**Your instructions:**
What you give back should match the entries below character for character.

**Provided data:**

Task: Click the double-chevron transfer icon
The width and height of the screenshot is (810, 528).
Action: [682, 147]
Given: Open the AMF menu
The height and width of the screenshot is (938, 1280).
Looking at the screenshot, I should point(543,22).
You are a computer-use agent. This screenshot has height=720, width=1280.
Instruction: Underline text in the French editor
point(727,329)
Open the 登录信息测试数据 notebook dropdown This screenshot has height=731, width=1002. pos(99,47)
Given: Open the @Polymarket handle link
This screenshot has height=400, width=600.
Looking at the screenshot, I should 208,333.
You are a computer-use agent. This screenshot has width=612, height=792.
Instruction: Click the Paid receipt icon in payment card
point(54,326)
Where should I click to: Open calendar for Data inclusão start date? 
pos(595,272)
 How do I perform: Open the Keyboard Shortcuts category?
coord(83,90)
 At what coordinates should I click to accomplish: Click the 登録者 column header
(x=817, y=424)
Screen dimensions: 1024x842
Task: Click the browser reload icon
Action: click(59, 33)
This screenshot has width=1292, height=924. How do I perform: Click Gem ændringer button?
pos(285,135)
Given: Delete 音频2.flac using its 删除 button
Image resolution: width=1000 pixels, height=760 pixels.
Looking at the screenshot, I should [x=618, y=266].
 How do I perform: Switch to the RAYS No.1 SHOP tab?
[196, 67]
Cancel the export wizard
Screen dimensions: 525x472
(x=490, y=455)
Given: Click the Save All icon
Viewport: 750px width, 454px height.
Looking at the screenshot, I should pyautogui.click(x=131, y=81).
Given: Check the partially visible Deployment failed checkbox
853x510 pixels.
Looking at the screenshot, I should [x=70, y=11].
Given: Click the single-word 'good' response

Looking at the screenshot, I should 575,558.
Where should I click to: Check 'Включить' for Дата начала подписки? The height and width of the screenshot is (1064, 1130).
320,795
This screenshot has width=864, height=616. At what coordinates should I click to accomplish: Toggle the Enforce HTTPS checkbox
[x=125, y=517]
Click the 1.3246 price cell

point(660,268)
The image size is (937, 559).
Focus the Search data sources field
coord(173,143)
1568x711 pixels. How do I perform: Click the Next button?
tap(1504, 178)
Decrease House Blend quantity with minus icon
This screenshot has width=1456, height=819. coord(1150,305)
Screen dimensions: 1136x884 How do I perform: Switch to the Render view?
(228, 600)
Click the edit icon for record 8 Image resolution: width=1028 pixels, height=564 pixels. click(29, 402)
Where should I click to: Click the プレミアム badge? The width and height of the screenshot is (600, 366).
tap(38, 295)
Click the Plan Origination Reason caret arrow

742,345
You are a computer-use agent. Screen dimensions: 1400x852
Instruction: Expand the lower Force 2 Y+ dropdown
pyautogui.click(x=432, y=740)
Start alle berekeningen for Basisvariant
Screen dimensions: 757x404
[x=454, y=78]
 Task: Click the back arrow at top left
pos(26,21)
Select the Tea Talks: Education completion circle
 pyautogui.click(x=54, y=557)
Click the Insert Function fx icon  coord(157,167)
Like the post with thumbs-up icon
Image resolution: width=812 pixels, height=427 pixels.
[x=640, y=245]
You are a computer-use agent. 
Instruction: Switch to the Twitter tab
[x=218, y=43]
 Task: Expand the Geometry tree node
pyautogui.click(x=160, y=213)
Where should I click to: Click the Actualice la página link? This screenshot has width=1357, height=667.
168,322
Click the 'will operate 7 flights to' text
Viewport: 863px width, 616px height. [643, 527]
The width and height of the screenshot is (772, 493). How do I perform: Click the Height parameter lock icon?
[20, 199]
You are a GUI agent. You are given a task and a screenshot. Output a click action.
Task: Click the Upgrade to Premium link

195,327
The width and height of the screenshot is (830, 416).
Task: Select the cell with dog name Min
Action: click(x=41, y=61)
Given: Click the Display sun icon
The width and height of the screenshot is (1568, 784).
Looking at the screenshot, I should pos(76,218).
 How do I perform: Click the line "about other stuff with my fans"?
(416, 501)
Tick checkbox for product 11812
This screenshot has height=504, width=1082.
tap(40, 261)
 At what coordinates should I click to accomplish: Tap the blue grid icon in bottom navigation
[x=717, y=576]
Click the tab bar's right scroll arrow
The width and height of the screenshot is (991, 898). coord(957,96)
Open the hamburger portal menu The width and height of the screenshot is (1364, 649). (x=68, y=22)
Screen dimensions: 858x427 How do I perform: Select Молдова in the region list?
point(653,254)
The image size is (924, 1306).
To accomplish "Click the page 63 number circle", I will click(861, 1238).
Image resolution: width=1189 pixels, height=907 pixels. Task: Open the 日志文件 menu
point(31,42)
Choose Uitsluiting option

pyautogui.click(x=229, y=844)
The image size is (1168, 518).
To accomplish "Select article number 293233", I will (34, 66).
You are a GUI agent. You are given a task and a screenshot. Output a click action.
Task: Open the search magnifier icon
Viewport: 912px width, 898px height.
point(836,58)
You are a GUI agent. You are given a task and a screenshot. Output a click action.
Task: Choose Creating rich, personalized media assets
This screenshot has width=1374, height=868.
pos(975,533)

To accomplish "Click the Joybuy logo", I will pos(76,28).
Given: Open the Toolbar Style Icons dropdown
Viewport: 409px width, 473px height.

**Exercise result:**
Task: Click the double-chevron transfer icon
The width and height of the screenshot is (810, 528).
Action: [682, 147]
Given: Open the AMF menu
The height and width of the screenshot is (938, 1280).
Looking at the screenshot, I should point(543,22).
You are a computer-use agent. This screenshot has height=720, width=1280.
Instruction: Underline text in the French editor
point(727,329)
Open the 登录信息测试数据 notebook dropdown This screenshot has height=731, width=1002. pos(99,47)
Given: Open the @Polymarket handle link
This screenshot has height=400, width=600.
Looking at the screenshot, I should 208,333.
You are a computer-use agent. This screenshot has width=612, height=792.
Instruction: Click the Paid receipt icon in payment card
point(54,326)
Where should I click to: Open calendar for Data inclusão start date? 
pos(595,272)
 How do I perform: Open the Keyboard Shortcuts category?
coord(83,90)
 At what coordinates should I click to accomplish: Click the 登録者 column header
(x=817, y=424)
Screen dimensions: 1024x842
Task: Click the browser reload icon
Action: click(59, 33)
This screenshot has width=1292, height=924. How do I perform: Click Gem ændringer button?
pos(285,135)
Given: Delete 音频2.flac using its 删除 button
Image resolution: width=1000 pixels, height=760 pixels.
Looking at the screenshot, I should [x=618, y=266].
 How do I perform: Switch to the RAYS No.1 SHOP tab?
[196, 67]
Cancel the export wizard
Screen dimensions: 525x472
(x=490, y=455)
Given: Click the Save All icon
Viewport: 750px width, 454px height.
Looking at the screenshot, I should pyautogui.click(x=131, y=81).
Given: Check the partially visible Deployment failed checkbox
853x510 pixels.
Looking at the screenshot, I should [x=70, y=11].
Given: Click the single-word 'good' response

Looking at the screenshot, I should 575,558.
Where should I click to: Check 'Включить' for Дата начала подписки? The height and width of the screenshot is (1064, 1130).
320,795
This screenshot has width=864, height=616. At what coordinates should I click to accomplish: Toggle the Enforce HTTPS checkbox
[x=125, y=517]
Click the 1.3246 price cell

point(660,268)
The image size is (937, 559).
Focus the Search data sources field
coord(173,143)
1568x711 pixels. How do I perform: Click the Next button?
tap(1504, 178)
Decrease House Blend quantity with minus icon
This screenshot has width=1456, height=819. coord(1150,305)
Screen dimensions: 1136x884 How do I perform: Switch to the Render view?
(228, 600)
Click the edit icon for record 8 Image resolution: width=1028 pixels, height=564 pixels. click(29, 402)
Where should I click to: Click the プレミアム badge? The width and height of the screenshot is (600, 366).
tap(38, 295)
Click the Plan Origination Reason caret arrow

742,345
You are a computer-use agent. Screen dimensions: 1400x852
Instruction: Expand the lower Force 2 Y+ dropdown
pyautogui.click(x=432, y=740)
Start alle berekeningen for Basisvariant
Screen dimensions: 757x404
[x=454, y=78]
 Task: Click the back arrow at top left
pos(26,21)
Select the Tea Talks: Education completion circle
 pyautogui.click(x=54, y=557)
Click the Insert Function fx icon  coord(157,167)
Like the post with thumbs-up icon
Image resolution: width=812 pixels, height=427 pixels.
[x=640, y=245]
You are a computer-use agent. 
Instruction: Switch to the Twitter tab
[x=218, y=43]
 Task: Expand the Geometry tree node
pyautogui.click(x=160, y=213)
Where should I click to: Click the Actualice la página link? This screenshot has width=1357, height=667.
168,322
Click the 'will operate 7 flights to' text
Viewport: 863px width, 616px height. [643, 527]
The width and height of the screenshot is (772, 493). How do I perform: Click the Height parameter lock icon?
[20, 199]
You are a GUI agent. You are given a task and a screenshot. Output a click action.
Task: Click the Upgrade to Premium link

195,327
The width and height of the screenshot is (830, 416).
Task: Select the cell with dog name Min
Action: click(x=41, y=61)
Given: Click the Display sun icon
The width and height of the screenshot is (1568, 784).
Looking at the screenshot, I should pos(76,218).
 How do I perform: Click the line "about other stuff with my fans"?
(416, 501)
Tick checkbox for product 11812
This screenshot has height=504, width=1082.
tap(40, 261)
 At what coordinates should I click to accomplish: Tap the blue grid icon in bottom navigation
[x=717, y=576]
Click the tab bar's right scroll arrow
The width and height of the screenshot is (991, 898). coord(957,96)
Open the hamburger portal menu The width and height of the screenshot is (1364, 649). (x=68, y=22)
Screen dimensions: 858x427 How do I perform: Select Молдова in the region list?
point(653,254)
The image size is (924, 1306).
To accomplish "Click the page 63 number circle", I will click(861, 1238).
Image resolution: width=1189 pixels, height=907 pixels. Task: Open the 日志文件 menu
point(31,42)
Choose Uitsluiting option

pyautogui.click(x=229, y=844)
The image size is (1168, 518).
To accomplish "Select article number 293233", I will (34, 66).
You are a GUI agent. You are given a task and a screenshot. Output a click action.
Task: Open the search magnifier icon
Viewport: 912px width, 898px height.
point(836,58)
You are a GUI agent. You are given a task and a screenshot. Output a click action.
Task: Choose Creating rich, personalized media assets
This screenshot has width=1374, height=868.
pos(975,533)

To accomplish "Click the Joybuy logo", I will pos(76,28).
Given: Open the Toolbar Style Icons dropdown
Viewport: 409px width, 473px height.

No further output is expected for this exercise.